Just as I might imagine a novel about a man locked in a hotel in Moscow for 30 years would be dull. And yet it wasn’t. Great writing prevails!
Catherine says
YES!! Oh my gosh, I loved that book so much. This is that ‘make you feel as if you’re there’ kind of writing I always enjoy.
Debi Morton says
I’m curious about The Innocents. Is it basically a read-alike of Where the Crawdads Sing, or is there enough difference to be compelling without getting caught up in their sameness?
Catherine says
Good question, but no, they are nothing alike. This is set in the 1700s. In Crawdads she interacted with other people even though she lived alone. These children are absolutely alone. They only see people twice a year.
Meaghan says
I just finished Christmas Shopaholic and couldn’t agree with you more! I love how light and frothy these books are, and Becky has just enough heart to make me really enjoy reading her stories. Hoping for even more in this (guilty pleasure) series!
Catherine says
I know!
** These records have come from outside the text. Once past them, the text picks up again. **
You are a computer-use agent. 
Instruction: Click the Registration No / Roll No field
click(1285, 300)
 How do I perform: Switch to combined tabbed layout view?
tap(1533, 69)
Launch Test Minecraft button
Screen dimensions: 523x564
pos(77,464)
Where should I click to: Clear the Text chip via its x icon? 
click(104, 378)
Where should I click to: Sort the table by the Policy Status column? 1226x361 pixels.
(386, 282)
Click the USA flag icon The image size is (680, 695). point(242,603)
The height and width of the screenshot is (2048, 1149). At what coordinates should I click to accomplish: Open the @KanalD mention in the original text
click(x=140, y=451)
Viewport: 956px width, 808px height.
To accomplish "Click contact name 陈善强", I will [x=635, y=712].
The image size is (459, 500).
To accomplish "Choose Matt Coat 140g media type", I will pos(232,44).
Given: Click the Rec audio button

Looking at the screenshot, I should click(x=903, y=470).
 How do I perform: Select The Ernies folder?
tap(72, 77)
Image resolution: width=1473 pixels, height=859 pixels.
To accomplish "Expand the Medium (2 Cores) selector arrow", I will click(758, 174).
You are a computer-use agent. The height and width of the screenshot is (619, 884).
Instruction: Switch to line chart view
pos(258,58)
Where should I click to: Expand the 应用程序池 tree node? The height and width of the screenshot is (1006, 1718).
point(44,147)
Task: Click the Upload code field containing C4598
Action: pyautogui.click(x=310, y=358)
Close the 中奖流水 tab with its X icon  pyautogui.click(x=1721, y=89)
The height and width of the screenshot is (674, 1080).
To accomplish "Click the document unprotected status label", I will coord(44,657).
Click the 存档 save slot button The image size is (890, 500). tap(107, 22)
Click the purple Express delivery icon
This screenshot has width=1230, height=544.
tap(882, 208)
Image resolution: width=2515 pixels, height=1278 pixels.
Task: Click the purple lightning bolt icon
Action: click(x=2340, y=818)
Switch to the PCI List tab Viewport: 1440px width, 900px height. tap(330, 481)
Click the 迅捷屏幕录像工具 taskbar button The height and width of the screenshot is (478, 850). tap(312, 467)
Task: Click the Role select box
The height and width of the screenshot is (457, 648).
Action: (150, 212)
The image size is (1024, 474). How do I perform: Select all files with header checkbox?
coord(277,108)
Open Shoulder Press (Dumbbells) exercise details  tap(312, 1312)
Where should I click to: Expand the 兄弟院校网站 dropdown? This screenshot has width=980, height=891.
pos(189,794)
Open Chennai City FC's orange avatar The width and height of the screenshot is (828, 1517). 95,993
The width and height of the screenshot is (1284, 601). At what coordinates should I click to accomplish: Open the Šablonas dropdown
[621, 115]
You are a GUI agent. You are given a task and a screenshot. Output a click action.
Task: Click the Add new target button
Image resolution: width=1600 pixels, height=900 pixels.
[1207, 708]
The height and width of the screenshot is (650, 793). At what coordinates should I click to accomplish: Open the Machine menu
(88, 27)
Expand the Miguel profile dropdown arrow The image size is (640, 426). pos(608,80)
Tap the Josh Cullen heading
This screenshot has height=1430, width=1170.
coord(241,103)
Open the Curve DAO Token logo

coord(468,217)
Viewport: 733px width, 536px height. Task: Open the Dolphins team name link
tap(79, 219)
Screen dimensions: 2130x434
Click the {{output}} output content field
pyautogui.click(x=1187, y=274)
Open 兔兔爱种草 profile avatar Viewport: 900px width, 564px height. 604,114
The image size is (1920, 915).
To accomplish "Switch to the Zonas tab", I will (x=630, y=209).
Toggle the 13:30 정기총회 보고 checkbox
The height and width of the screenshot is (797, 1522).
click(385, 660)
I really hope she’s gotten her groove back because I didn’t enjoy her last two books at all.
Susie | Novel Visits says
I felt exactly the same way you did about Wild Game. Torn between sympathy & judgement says it perfectly!
The Innocents is one I haven’t considered, but now you have me curious about it.
Catherine says
It’s very unusual- reminded me a bit of Our Endless Summer Days. The isolation. But the writing is so authentic- I felt as if I were looking into their world.
Laila says
I’ve been curious about the Shopaholic books for a while but haven’t yet read any. Sounds like I need to pick one up! I need some lighter bookish date now and then.
Catherine says
The series is exactly that. I literally laugh out loud reading the earlier books. Becky is hilarious in her belief that a well-written note will get her shopping debts erased. Some of the later ones got to be a bit much, but this one was back on track. They’re pure light entertainment.
susan says
I’m glad to hear about The Innocents and that it isn’t too slow. I loved Sweetland. I’m surprised Crummey didn’t win this year’s Giller Prize in Canada …. he’s a wonderful writer — are they crazy?! I have a copy of The Innocents but need to fit it in somewhere this month.
Catherine says
Good to hear- I’ll add Sweetland to my TBR. I’ve never read him before.
Allison | Mind Joggle says
Oh, I love survival books. Your description of The Innocents reminds me of Island of the Blue Dolphins, which I’m sure is what turned me on to survival books as a kid, and the love has stuck since then. I’ll have to check it out!
Catherine says
This one is beautifully written. It feels authentic- in that he uses the language of the times in places. Very evocative.